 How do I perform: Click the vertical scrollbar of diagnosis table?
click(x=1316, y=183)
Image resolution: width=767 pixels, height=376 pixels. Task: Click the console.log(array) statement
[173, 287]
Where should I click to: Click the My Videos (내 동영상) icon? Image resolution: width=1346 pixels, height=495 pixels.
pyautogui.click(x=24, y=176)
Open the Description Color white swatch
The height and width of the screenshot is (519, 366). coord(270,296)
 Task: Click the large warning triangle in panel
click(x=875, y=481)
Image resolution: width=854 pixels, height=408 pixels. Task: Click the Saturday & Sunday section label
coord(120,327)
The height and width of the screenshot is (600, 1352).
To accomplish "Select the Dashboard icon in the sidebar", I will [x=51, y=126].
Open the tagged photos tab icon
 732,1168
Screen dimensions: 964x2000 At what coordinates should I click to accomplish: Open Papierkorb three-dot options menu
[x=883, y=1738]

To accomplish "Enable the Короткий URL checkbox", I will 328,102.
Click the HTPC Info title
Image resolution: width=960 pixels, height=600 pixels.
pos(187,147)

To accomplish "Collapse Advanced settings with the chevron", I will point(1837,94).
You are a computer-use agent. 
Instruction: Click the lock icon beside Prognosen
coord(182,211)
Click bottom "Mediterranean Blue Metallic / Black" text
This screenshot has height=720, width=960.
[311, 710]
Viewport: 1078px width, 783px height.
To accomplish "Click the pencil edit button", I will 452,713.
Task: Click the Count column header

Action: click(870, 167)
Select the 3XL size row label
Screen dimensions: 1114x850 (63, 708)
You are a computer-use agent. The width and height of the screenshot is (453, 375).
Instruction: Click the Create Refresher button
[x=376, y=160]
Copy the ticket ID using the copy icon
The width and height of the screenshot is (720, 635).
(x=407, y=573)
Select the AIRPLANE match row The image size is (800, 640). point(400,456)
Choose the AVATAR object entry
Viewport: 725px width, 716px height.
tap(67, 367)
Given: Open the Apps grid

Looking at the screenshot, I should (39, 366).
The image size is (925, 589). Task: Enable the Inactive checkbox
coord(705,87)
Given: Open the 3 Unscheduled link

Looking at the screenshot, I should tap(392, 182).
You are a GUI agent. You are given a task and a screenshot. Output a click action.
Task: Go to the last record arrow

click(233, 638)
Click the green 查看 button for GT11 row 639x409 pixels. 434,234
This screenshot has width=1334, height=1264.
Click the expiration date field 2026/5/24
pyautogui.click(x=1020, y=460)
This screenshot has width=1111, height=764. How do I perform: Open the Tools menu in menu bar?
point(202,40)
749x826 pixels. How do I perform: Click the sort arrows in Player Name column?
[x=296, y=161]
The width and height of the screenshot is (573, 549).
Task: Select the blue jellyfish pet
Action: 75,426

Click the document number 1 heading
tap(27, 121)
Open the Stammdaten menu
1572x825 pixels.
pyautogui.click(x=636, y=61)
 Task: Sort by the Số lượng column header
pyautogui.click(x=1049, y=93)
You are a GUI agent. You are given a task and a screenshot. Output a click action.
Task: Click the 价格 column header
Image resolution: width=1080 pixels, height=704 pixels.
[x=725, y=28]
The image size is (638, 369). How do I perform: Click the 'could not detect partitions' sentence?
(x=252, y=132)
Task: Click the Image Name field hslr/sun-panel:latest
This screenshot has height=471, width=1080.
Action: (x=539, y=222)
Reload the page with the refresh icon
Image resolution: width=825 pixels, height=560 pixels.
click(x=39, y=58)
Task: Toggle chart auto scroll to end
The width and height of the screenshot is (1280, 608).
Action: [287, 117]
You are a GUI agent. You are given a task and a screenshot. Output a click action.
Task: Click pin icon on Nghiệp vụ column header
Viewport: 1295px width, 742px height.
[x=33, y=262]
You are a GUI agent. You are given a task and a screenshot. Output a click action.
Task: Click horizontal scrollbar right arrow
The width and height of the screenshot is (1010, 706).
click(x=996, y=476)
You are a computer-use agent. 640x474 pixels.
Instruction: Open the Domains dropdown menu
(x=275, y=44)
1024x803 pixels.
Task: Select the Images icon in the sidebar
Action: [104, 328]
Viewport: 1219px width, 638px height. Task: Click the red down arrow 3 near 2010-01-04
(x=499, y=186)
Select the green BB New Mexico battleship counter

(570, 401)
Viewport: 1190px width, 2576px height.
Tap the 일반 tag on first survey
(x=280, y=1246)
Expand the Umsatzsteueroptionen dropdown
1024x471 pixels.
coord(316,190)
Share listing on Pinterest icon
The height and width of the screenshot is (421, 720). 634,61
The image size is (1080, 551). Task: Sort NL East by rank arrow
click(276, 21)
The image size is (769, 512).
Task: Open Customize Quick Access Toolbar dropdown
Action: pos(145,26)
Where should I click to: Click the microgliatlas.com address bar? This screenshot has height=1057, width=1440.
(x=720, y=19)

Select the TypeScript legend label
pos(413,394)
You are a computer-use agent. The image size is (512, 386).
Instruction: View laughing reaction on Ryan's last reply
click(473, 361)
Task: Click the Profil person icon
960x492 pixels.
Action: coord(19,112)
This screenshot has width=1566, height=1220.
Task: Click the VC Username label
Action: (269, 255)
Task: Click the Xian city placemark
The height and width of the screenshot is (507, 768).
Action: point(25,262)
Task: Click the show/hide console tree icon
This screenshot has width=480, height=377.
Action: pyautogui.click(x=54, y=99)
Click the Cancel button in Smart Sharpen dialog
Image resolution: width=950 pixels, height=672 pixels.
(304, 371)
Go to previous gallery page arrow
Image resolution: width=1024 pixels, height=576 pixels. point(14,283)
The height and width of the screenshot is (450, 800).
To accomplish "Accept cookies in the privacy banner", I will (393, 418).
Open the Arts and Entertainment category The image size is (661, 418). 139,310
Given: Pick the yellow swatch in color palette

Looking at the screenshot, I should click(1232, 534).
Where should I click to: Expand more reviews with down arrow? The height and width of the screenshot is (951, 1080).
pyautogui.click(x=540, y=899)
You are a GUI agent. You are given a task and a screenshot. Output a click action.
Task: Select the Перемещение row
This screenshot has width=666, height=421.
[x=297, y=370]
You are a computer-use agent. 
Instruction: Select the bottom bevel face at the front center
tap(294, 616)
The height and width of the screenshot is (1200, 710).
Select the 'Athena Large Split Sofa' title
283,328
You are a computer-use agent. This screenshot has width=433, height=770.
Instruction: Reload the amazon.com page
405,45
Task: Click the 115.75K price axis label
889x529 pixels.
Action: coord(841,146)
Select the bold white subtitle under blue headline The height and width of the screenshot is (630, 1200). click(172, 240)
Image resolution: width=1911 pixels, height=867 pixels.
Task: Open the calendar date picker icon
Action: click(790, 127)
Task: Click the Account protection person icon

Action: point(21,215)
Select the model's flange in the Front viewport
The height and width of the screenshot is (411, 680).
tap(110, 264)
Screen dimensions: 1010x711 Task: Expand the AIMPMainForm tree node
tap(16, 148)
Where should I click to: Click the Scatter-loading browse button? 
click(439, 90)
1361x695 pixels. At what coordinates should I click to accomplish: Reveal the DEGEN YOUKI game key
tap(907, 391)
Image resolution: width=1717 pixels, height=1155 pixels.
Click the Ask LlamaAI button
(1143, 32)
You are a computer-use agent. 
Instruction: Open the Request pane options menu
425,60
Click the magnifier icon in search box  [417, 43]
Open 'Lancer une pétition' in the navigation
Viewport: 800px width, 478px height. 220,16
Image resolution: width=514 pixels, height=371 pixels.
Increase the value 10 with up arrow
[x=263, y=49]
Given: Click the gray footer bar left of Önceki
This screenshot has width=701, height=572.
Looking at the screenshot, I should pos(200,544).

------------------------

Goal of the exercise:
Output the whole of the material above, exactly.

Answer for the task:
 How do I perform: Click the vertical scrollbar of diagnosis table?
click(x=1316, y=183)
Image resolution: width=767 pixels, height=376 pixels. Task: Click the console.log(array) statement
[173, 287]
Where should I click to: Click the My Videos (내 동영상) icon? Image resolution: width=1346 pixels, height=495 pixels.
pyautogui.click(x=24, y=176)
Open the Description Color white swatch
The height and width of the screenshot is (519, 366). coord(270,296)
 Task: Click the large warning triangle in panel
click(x=875, y=481)
Image resolution: width=854 pixels, height=408 pixels. Task: Click the Saturday & Sunday section label
coord(120,327)
The height and width of the screenshot is (600, 1352).
To accomplish "Select the Dashboard icon in the sidebar", I will [x=51, y=126].
Open the tagged photos tab icon
 732,1168
Screen dimensions: 964x2000 At what coordinates should I click to accomplish: Open Papierkorb three-dot options menu
[x=883, y=1738]

To accomplish "Enable the Короткий URL checkbox", I will 328,102.
Click the HTPC Info title
Image resolution: width=960 pixels, height=600 pixels.
pos(187,147)

To accomplish "Collapse Advanced settings with the chevron", I will point(1837,94).
You are a computer-use agent. 
Instruction: Click the lock icon beside Prognosen
coord(182,211)
Click bottom "Mediterranean Blue Metallic / Black" text
This screenshot has height=720, width=960.
[311, 710]
Viewport: 1078px width, 783px height.
To accomplish "Click the pencil edit button", I will 452,713.
Task: Click the Count column header

Action: click(870, 167)
Select the 3XL size row label
Screen dimensions: 1114x850 (63, 708)
You are a computer-use agent. The width and height of the screenshot is (453, 375).
Instruction: Click the Create Refresher button
[x=376, y=160]
Copy the ticket ID using the copy icon
The width and height of the screenshot is (720, 635).
(x=407, y=573)
Select the AIRPLANE match row The image size is (800, 640). point(400,456)
Choose the AVATAR object entry
Viewport: 725px width, 716px height.
tap(67, 367)
Given: Open the Apps grid

Looking at the screenshot, I should (39, 366).
The image size is (925, 589). Task: Enable the Inactive checkbox
coord(705,87)
Given: Open the 3 Unscheduled link

Looking at the screenshot, I should tap(392, 182).
You are a GUI agent. You are given a task and a screenshot. Output a click action.
Task: Go to the last record arrow

click(233, 638)
Click the green 查看 button for GT11 row 639x409 pixels. 434,234
This screenshot has width=1334, height=1264.
Click the expiration date field 2026/5/24
pyautogui.click(x=1020, y=460)
This screenshot has width=1111, height=764. How do I perform: Open the Tools menu in menu bar?
point(202,40)
749x826 pixels. How do I perform: Click the sort arrows in Player Name column?
[x=296, y=161]
The width and height of the screenshot is (573, 549).
Task: Select the blue jellyfish pet
Action: 75,426

Click the document number 1 heading
tap(27, 121)
Open the Stammdaten menu
1572x825 pixels.
pyautogui.click(x=636, y=61)
 Task: Sort by the Số lượng column header
pyautogui.click(x=1049, y=93)
You are a GUI agent. You are given a task and a screenshot. Output a click action.
Task: Click the 价格 column header
Image resolution: width=1080 pixels, height=704 pixels.
[x=725, y=28]
The image size is (638, 369). How do I perform: Click the 'could not detect partitions' sentence?
(x=252, y=132)
Task: Click the Image Name field hslr/sun-panel:latest
This screenshot has height=471, width=1080.
Action: (x=539, y=222)
Reload the page with the refresh icon
Image resolution: width=825 pixels, height=560 pixels.
click(x=39, y=58)
Task: Toggle chart auto scroll to end
The width and height of the screenshot is (1280, 608).
Action: [287, 117]
You are a GUI agent. You are given a task and a screenshot. Output a click action.
Task: Click pin icon on Nghiệp vụ column header
Viewport: 1295px width, 742px height.
[x=33, y=262]
You are a GUI agent. You are given a task and a screenshot. Output a click action.
Task: Click horizontal scrollbar right arrow
The width and height of the screenshot is (1010, 706).
click(x=996, y=476)
You are a computer-use agent. 640x474 pixels.
Instruction: Open the Domains dropdown menu
(x=275, y=44)
1024x803 pixels.
Task: Select the Images icon in the sidebar
Action: [104, 328]
Viewport: 1219px width, 638px height. Task: Click the red down arrow 3 near 2010-01-04
(x=499, y=186)
Select the green BB New Mexico battleship counter

(570, 401)
Viewport: 1190px width, 2576px height.
Tap the 일반 tag on first survey
(x=280, y=1246)
Expand the Umsatzsteueroptionen dropdown
1024x471 pixels.
coord(316,190)
Share listing on Pinterest icon
The height and width of the screenshot is (421, 720). 634,61
The image size is (1080, 551). Task: Sort NL East by rank arrow
click(276, 21)
The image size is (769, 512).
Task: Open Customize Quick Access Toolbar dropdown
Action: pos(145,26)
Where should I click to: Click the microgliatlas.com address bar? This screenshot has height=1057, width=1440.
(x=720, y=19)

Select the TypeScript legend label
pos(413,394)
You are a computer-use agent. The image size is (512, 386).
Instruction: View laughing reaction on Ryan's last reply
click(473, 361)
Task: Click the Profil person icon
960x492 pixels.
Action: coord(19,112)
This screenshot has width=1566, height=1220.
Task: Click the VC Username label
Action: (269, 255)
Task: Click the Xian city placemark
The height and width of the screenshot is (507, 768).
Action: point(25,262)
Task: Click the show/hide console tree icon
This screenshot has width=480, height=377.
Action: pyautogui.click(x=54, y=99)
Click the Cancel button in Smart Sharpen dialog
Image resolution: width=950 pixels, height=672 pixels.
(304, 371)
Go to previous gallery page arrow
Image resolution: width=1024 pixels, height=576 pixels. point(14,283)
The height and width of the screenshot is (450, 800).
To accomplish "Accept cookies in the privacy banner", I will (393, 418).
Open the Arts and Entertainment category The image size is (661, 418). 139,310
Given: Pick the yellow swatch in color palette

Looking at the screenshot, I should click(1232, 534).
Where should I click to: Expand more reviews with down arrow? The height and width of the screenshot is (951, 1080).
pyautogui.click(x=540, y=899)
You are a GUI agent. You are given a task and a screenshot. Output a click action.
Task: Select the Перемещение row
This screenshot has width=666, height=421.
[x=297, y=370]
You are a computer-use agent. 
Instruction: Select the bottom bevel face at the front center
tap(294, 616)
The height and width of the screenshot is (1200, 710).
Select the 'Athena Large Split Sofa' title
283,328
You are a computer-use agent. This screenshot has width=433, height=770.
Instruction: Reload the amazon.com page
405,45
Task: Click the 115.75K price axis label
889x529 pixels.
Action: coord(841,146)
Select the bold white subtitle under blue headline The height and width of the screenshot is (630, 1200). click(172, 240)
Image resolution: width=1911 pixels, height=867 pixels.
Task: Open the calendar date picker icon
Action: click(790, 127)
Task: Click the Account protection person icon

Action: point(21,215)
Select the model's flange in the Front viewport
The height and width of the screenshot is (411, 680).
tap(110, 264)
Screen dimensions: 1010x711 Task: Expand the AIMPMainForm tree node
tap(16, 148)
Where should I click to: Click the Scatter-loading browse button? 
click(439, 90)
1361x695 pixels. At what coordinates should I click to accomplish: Reveal the DEGEN YOUKI game key
tap(907, 391)
Image resolution: width=1717 pixels, height=1155 pixels.
Click the Ask LlamaAI button
(1143, 32)
You are a computer-use agent. 
Instruction: Open the Request pane options menu
425,60
Click the magnifier icon in search box  [417, 43]
Open 'Lancer une pétition' in the navigation
Viewport: 800px width, 478px height. 220,16
Image resolution: width=514 pixels, height=371 pixels.
Increase the value 10 with up arrow
[x=263, y=49]
Given: Click the gray footer bar left of Önceki
This screenshot has width=701, height=572.
Looking at the screenshot, I should pos(200,544).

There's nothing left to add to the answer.